▶ **Extracted entries**:
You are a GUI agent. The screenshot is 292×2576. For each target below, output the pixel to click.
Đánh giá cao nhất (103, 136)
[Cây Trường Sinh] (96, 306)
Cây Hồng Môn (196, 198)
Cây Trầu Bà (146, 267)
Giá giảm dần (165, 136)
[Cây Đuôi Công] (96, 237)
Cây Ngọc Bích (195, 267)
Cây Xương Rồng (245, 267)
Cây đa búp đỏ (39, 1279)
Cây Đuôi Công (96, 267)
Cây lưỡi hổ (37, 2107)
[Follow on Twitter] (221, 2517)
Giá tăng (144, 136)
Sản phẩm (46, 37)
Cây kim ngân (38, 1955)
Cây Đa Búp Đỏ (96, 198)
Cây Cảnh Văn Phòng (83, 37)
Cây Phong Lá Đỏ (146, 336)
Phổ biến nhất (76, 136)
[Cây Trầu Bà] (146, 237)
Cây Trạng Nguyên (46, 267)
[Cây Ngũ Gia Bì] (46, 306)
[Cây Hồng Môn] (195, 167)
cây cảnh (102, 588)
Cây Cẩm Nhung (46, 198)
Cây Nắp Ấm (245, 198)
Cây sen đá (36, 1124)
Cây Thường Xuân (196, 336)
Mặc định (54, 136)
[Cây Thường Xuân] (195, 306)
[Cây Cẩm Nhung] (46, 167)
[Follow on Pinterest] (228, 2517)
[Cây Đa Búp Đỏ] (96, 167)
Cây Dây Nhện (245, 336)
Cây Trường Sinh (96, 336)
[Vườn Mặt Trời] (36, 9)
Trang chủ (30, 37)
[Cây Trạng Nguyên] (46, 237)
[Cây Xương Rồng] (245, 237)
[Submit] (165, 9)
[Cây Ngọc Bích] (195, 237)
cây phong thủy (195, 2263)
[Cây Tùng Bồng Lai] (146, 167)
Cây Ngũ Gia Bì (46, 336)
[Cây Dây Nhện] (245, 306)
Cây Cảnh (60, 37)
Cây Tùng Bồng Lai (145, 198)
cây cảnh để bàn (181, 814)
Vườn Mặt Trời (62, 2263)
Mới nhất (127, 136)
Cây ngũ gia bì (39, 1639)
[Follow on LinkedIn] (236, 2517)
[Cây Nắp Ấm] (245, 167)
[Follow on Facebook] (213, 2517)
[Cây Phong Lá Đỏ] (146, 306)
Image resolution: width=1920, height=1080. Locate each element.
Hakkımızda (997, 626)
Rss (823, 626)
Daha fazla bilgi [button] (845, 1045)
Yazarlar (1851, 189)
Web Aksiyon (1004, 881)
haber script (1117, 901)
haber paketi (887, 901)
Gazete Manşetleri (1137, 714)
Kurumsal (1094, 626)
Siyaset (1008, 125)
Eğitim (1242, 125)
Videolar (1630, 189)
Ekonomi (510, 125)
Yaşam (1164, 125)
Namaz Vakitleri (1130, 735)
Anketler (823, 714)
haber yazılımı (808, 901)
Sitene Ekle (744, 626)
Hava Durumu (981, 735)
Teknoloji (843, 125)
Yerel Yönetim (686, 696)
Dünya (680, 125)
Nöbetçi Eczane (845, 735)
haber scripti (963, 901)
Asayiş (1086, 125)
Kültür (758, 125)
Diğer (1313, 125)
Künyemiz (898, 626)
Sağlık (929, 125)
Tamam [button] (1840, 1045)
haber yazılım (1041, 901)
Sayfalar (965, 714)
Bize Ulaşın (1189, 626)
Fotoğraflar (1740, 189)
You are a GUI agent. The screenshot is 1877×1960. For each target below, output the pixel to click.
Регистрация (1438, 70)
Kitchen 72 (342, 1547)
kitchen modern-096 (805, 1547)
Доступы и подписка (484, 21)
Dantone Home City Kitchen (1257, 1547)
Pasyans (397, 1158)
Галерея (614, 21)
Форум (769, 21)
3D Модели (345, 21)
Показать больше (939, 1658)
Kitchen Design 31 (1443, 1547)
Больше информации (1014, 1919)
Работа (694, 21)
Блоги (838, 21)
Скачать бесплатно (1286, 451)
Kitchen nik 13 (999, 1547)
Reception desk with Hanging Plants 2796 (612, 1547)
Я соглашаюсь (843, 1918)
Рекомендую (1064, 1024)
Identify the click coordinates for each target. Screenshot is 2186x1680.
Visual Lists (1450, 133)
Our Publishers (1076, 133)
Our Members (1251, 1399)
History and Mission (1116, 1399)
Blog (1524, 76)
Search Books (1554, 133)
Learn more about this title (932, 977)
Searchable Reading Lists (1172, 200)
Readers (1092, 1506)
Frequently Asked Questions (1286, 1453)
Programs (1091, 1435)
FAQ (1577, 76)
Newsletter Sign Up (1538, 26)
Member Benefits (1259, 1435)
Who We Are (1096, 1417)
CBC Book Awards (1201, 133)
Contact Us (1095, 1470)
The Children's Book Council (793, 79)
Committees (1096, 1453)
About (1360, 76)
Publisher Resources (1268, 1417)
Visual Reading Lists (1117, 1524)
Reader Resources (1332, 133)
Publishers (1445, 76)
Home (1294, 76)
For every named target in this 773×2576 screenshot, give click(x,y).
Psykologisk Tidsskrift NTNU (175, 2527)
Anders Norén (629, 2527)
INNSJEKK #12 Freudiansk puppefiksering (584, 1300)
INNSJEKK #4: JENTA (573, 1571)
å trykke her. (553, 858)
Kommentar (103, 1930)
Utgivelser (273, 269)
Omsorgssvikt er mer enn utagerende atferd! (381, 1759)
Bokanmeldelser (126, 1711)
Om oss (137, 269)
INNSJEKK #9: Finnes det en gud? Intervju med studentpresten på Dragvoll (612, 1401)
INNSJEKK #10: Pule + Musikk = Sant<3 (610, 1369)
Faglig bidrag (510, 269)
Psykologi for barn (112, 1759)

▶ **What is required**: Reproduce all the data precisely, word for word.

▶ **Answer for the task**:
You are a GUI agent. The screenshot is 292×2576. For each target below, output the pixel to click.
Đánh giá cao nhất (103, 136)
[Cây Trường Sinh] (96, 306)
Cây Hồng Môn (196, 198)
Cây Trầu Bà (146, 267)
Giá giảm dần (165, 136)
[Cây Đuôi Công] (96, 237)
Cây Ngọc Bích (195, 267)
Cây Xương Rồng (245, 267)
Cây đa búp đỏ (39, 1279)
Cây Đuôi Công (96, 267)
Cây lưỡi hổ (37, 2107)
[Follow on Twitter] (221, 2517)
Giá tăng (144, 136)
Sản phẩm (46, 37)
Cây kim ngân (38, 1955)
Cây Đa Búp Đỏ (96, 198)
Cây Cảnh Văn Phòng (83, 37)
Cây Phong Lá Đỏ (146, 336)
Phổ biến nhất (76, 136)
[Cây Trầu Bà] (146, 237)
Cây Trạng Nguyên (46, 267)
[Cây Ngũ Gia Bì] (46, 306)
[Cây Hồng Môn] (195, 167)
cây cảnh (102, 588)
Cây Cẩm Nhung (46, 198)
Cây Nắp Ấm (245, 198)
Cây sen đá (36, 1124)
Cây Thường Xuân (196, 336)
Mặc định (54, 136)
[Cây Thường Xuân] (195, 306)
[Cây Cẩm Nhung] (46, 167)
[Follow on Pinterest] (228, 2517)
[Cây Đa Búp Đỏ] (96, 167)
Cây Dây Nhện (245, 336)
Cây Trường Sinh (96, 336)
[Vườn Mặt Trời] (36, 9)
Trang chủ (30, 37)
[Cây Trạng Nguyên] (46, 237)
[Cây Xương Rồng] (245, 237)
[Submit] (165, 9)
[Cây Ngọc Bích] (195, 237)
cây phong thủy (195, 2263)
[Cây Tùng Bồng Lai] (146, 167)
Cây Ngũ Gia Bì (46, 336)
[Cây Dây Nhện] (245, 306)
Cây Cảnh (60, 37)
Cây Tùng Bồng Lai (145, 198)
cây cảnh để bàn (181, 814)
Vườn Mặt Trời (62, 2263)
Mới nhất (127, 136)
Cây ngũ gia bì (39, 1639)
[Follow on LinkedIn] (236, 2517)
[Cây Nắp Ấm] (245, 167)
[Follow on Facebook] (213, 2517)
[Cây Phong Lá Đỏ] (146, 306)
Image resolution: width=1920, height=1080. Locate each element.
Hakkımızda (997, 626)
Rss (823, 626)
Daha fazla bilgi [button] (845, 1045)
Yazarlar (1851, 189)
Web Aksiyon (1004, 881)
haber script (1117, 901)
haber paketi (887, 901)
Gazete Manşetleri (1137, 714)
Kurumsal (1094, 626)
Siyaset (1008, 125)
Eğitim (1242, 125)
Videolar (1630, 189)
Ekonomi (510, 125)
Yaşam (1164, 125)
Namaz Vakitleri (1130, 735)
Anketler (823, 714)
haber yazılımı (808, 901)
Sitene Ekle (744, 626)
Hava Durumu (981, 735)
Teknoloji (843, 125)
Yerel Yönetim (686, 696)
Dünya (680, 125)
Nöbetçi Eczane (845, 735)
haber scripti (963, 901)
Asayiş (1086, 125)
Kültür (758, 125)
Diğer (1313, 125)
Künyemiz (898, 626)
Sağlık (929, 125)
Tamam [button] (1840, 1045)
haber yazılım (1041, 901)
Sayfalar (965, 714)
Bize Ulaşın (1189, 626)
Fotoğraflar (1740, 189)
You are a GUI agent. The screenshot is 1877×1960. For each target below, output the pixel to click.
Регистрация (1438, 70)
Kitchen 72 (342, 1547)
kitchen modern-096 (805, 1547)
Доступы и подписка (484, 21)
Dantone Home City Kitchen (1257, 1547)
Pasyans (397, 1158)
Галерея (614, 21)
Форум (769, 21)
3D Модели (345, 21)
Показать больше (939, 1658)
Kitchen Design 31 (1443, 1547)
Больше информации (1014, 1919)
Работа (694, 21)
Блоги (838, 21)
Скачать бесплатно (1286, 451)
Kitchen nik 13 (999, 1547)
Reception desk with Hanging Plants 2796 (612, 1547)
Я соглашаюсь (843, 1918)
Рекомендую (1064, 1024)
Identify the click coordinates for each target. Screenshot is 2186x1680.
Visual Lists (1450, 133)
Our Publishers (1076, 133)
Our Members (1251, 1399)
History and Mission (1116, 1399)
Blog (1524, 76)
Search Books (1554, 133)
Learn more about this title (932, 977)
Searchable Reading Lists (1172, 200)
Readers (1092, 1506)
Frequently Asked Questions (1286, 1453)
Programs (1091, 1435)
FAQ (1577, 76)
Newsletter Sign Up (1538, 26)
Member Benefits (1259, 1435)
Who We Are (1096, 1417)
CBC Book Awards (1201, 133)
Contact Us (1095, 1470)
The Children's Book Council (793, 79)
Committees (1096, 1453)
About (1360, 76)
Publisher Resources (1268, 1417)
Visual Reading Lists (1117, 1524)
Reader Resources (1332, 133)
Publishers (1445, 76)
Home (1294, 76)
For every named target in this 773×2576 screenshot, give click(x,y).
Psykologisk Tidsskrift NTNU (175, 2527)
Anders Norén (629, 2527)
INNSJEKK #12 Freudiansk puppefiksering (584, 1300)
INNSJEKK #4: JENTA (573, 1571)
å trykke her. (553, 858)
Kommentar (103, 1930)
Utgivelser (273, 269)
Omsorgssvikt er mer enn utagerende atferd! (381, 1759)
Bokanmeldelser (126, 1711)
Om oss (137, 269)
INNSJEKK #9: Finnes det en gud? Intervju med studentpresten på Dragvoll (612, 1401)
INNSJEKK #10: Pule + Musikk = Sant<3 (610, 1369)
Faglig bidrag (510, 269)
Psykologi for barn (112, 1759)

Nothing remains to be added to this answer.